Task to carry out
Transcribe the data below verbatim from the line with "Hot Toys Artisan Edition (29, 181)" to the line with "Star-Lord (20, 1344)". Include both of those lines.

Data supplied
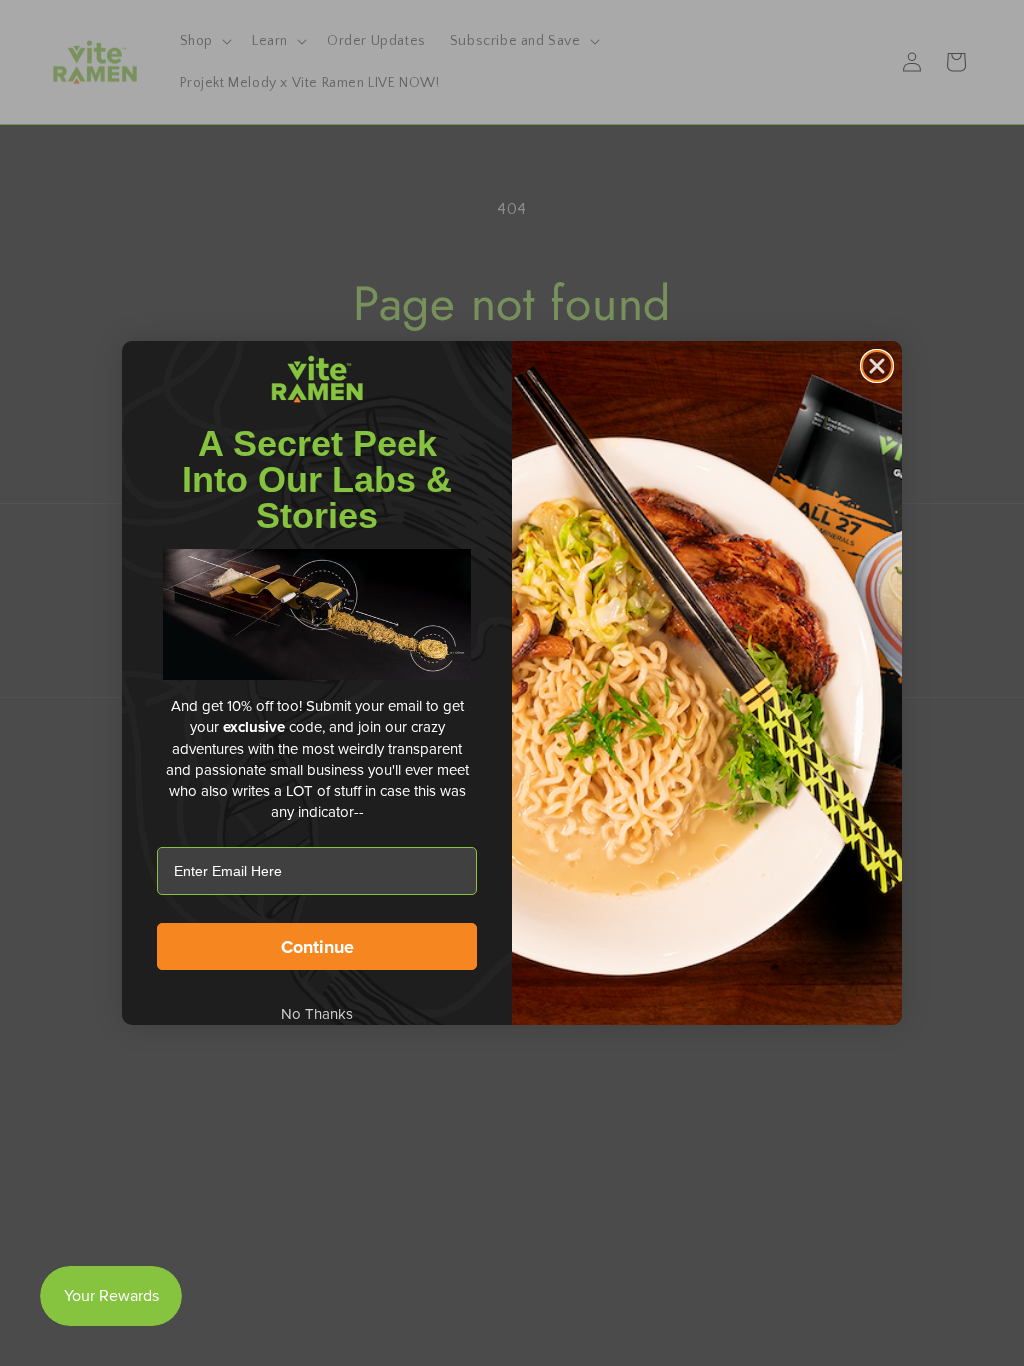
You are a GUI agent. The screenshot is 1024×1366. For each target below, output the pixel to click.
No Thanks (317, 1013)
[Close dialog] (877, 366)
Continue (317, 947)
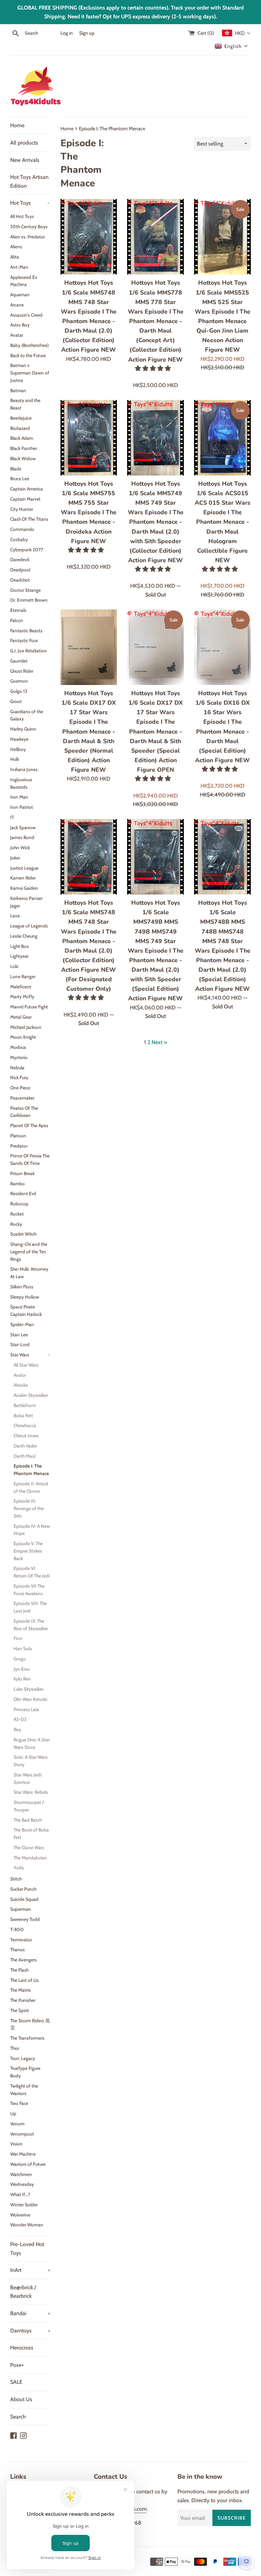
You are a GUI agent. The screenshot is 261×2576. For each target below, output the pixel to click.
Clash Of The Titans (29, 519)
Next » (159, 1042)
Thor (14, 2048)
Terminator (21, 1939)
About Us (21, 2399)
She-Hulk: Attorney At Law (29, 1272)
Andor (20, 1375)
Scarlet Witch (23, 1234)
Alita (14, 257)
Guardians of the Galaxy (26, 715)
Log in (66, 33)
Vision (16, 2143)
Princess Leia (26, 1709)
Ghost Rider (21, 671)
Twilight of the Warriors (24, 2089)
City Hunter (21, 509)
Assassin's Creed (26, 315)
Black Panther (23, 448)
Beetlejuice (21, 418)
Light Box (19, 946)
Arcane (17, 304)
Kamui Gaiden (24, 888)
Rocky (16, 1224)
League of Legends (29, 926)
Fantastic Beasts (26, 630)
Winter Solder (24, 2204)
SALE (16, 2382)
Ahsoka (21, 1385)
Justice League (24, 868)
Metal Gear (21, 1017)
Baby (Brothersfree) (29, 345)
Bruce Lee (19, 478)
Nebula (17, 1067)
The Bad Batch (28, 1820)
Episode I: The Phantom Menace (31, 1469)
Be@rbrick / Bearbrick (23, 2291)
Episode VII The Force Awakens (29, 1589)
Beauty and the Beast (25, 404)
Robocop (19, 1203)
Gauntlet (19, 661)
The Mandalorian (30, 1857)
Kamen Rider (23, 878)
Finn (18, 1638)
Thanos (17, 1949)
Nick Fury (19, 1077)
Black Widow (23, 458)
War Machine (23, 2154)
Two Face (19, 2103)
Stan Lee (19, 1334)
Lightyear (19, 956)
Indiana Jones (24, 769)
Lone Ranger (22, 976)
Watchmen (21, 2174)
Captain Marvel (25, 499)
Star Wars (30, 1354)
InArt (30, 2270)
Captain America (26, 488)
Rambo (17, 1183)
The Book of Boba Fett (31, 1833)
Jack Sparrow (23, 827)
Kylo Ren (22, 1679)
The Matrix (20, 1990)
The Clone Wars (29, 1847)
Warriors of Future (28, 2164)
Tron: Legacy (22, 2058)
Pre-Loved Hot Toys (27, 2248)
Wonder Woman (26, 2224)
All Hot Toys (22, 216)
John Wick (20, 847)
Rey (17, 1729)
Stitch (16, 1878)
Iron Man (19, 797)
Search (18, 2416)
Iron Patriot (21, 807)
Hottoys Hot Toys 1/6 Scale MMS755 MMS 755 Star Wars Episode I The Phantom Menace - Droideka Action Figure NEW (89, 512)
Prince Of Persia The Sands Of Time (30, 1159)
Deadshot (20, 580)
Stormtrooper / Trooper (29, 1806)
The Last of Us (24, 1980)
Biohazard (20, 428)
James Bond (22, 837)
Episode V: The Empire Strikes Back (28, 1551)
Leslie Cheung (23, 936)
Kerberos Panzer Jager (26, 902)
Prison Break (22, 1173)
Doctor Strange (25, 590)
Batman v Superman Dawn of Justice (29, 373)
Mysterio (19, 1057)
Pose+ (17, 2365)
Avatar (16, 335)
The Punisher (22, 2000)
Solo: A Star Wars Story (31, 1760)
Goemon (19, 681)
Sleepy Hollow (24, 1297)
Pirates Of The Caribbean (24, 1111)
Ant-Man (19, 267)
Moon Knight (23, 1037)
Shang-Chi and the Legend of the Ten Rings (28, 1251)
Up (13, 2113)
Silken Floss (21, 1286)
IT (12, 817)
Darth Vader (25, 1446)
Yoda (19, 1867)
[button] (154, 368)
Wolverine (20, 2215)
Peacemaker (22, 1098)
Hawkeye (19, 739)
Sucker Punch (23, 1889)
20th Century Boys (29, 226)
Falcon (16, 620)
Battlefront (25, 1405)
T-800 (17, 1929)
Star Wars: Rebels (31, 1792)
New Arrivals (24, 160)
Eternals (18, 610)
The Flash (19, 1970)
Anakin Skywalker (31, 1395)
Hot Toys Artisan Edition (29, 181)
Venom (17, 2123)
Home (17, 125)
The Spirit (19, 2010)
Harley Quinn (23, 729)
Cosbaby (19, 539)
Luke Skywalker (29, 1689)
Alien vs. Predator (27, 236)
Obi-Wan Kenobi (30, 1699)
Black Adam (21, 438)
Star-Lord (20, 1344)
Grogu (19, 1658)
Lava (15, 915)
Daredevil (19, 559)
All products (24, 142)
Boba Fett (23, 1415)
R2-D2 (20, 1719)
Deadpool (20, 569)
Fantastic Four (24, 640)
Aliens (16, 246)
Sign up (86, 33)
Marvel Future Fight (29, 1006)
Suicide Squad (24, 1899)
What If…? (20, 2194)
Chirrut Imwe (26, 1435)
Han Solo (23, 1648)
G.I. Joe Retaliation (28, 650)
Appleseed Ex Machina (23, 280)
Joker (15, 857)
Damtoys (30, 2330)
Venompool (22, 2134)
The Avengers (23, 1959)
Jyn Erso (22, 1669)
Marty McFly (22, 996)
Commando (22, 529)
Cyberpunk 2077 (26, 549)
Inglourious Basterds (21, 783)
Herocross (21, 2347)
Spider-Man (22, 1324)
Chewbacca (25, 1425)
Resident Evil (23, 1193)
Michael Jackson (25, 1027)
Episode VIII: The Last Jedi (30, 1607)
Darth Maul (24, 1456)
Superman (20, 1909)
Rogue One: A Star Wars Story (32, 1743)
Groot (16, 701)
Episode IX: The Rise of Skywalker (31, 1624)
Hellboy (18, 749)
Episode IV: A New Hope (32, 1529)
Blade (15, 468)
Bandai (30, 2313)
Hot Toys (30, 203)
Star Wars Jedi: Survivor (28, 1778)
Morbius (18, 1047)
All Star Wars (26, 1365)
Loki (14, 966)
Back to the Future (28, 355)
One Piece (20, 1087)
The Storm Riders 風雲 (30, 2024)
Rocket (17, 1214)
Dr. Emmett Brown (29, 600)
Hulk (14, 759)
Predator (19, 1146)
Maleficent (20, 986)
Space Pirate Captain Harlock (26, 1310)
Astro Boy (20, 325)
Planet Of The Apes (29, 1125)
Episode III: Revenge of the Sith (29, 1508)
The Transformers (27, 2038)
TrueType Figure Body (25, 2071)
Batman (18, 390)
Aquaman (20, 294)
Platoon (18, 1135)
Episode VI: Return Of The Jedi (32, 1572)
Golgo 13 (18, 691)
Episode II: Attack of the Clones (31, 1487)
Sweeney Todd (25, 1919)
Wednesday (22, 2184)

Solution below
Hot Toys Artisan Edition (29, 181)
Venom (17, 2123)
Home (17, 125)
The Spirit (19, 2010)
Harley Quinn (23, 729)
Cosbaby (19, 539)
Luke Skywalker (29, 1689)
Alien vs. Predator (27, 236)
Obi-Wan Kenobi (30, 1699)
Black Adam (21, 438)
Star-Lord (20, 1344)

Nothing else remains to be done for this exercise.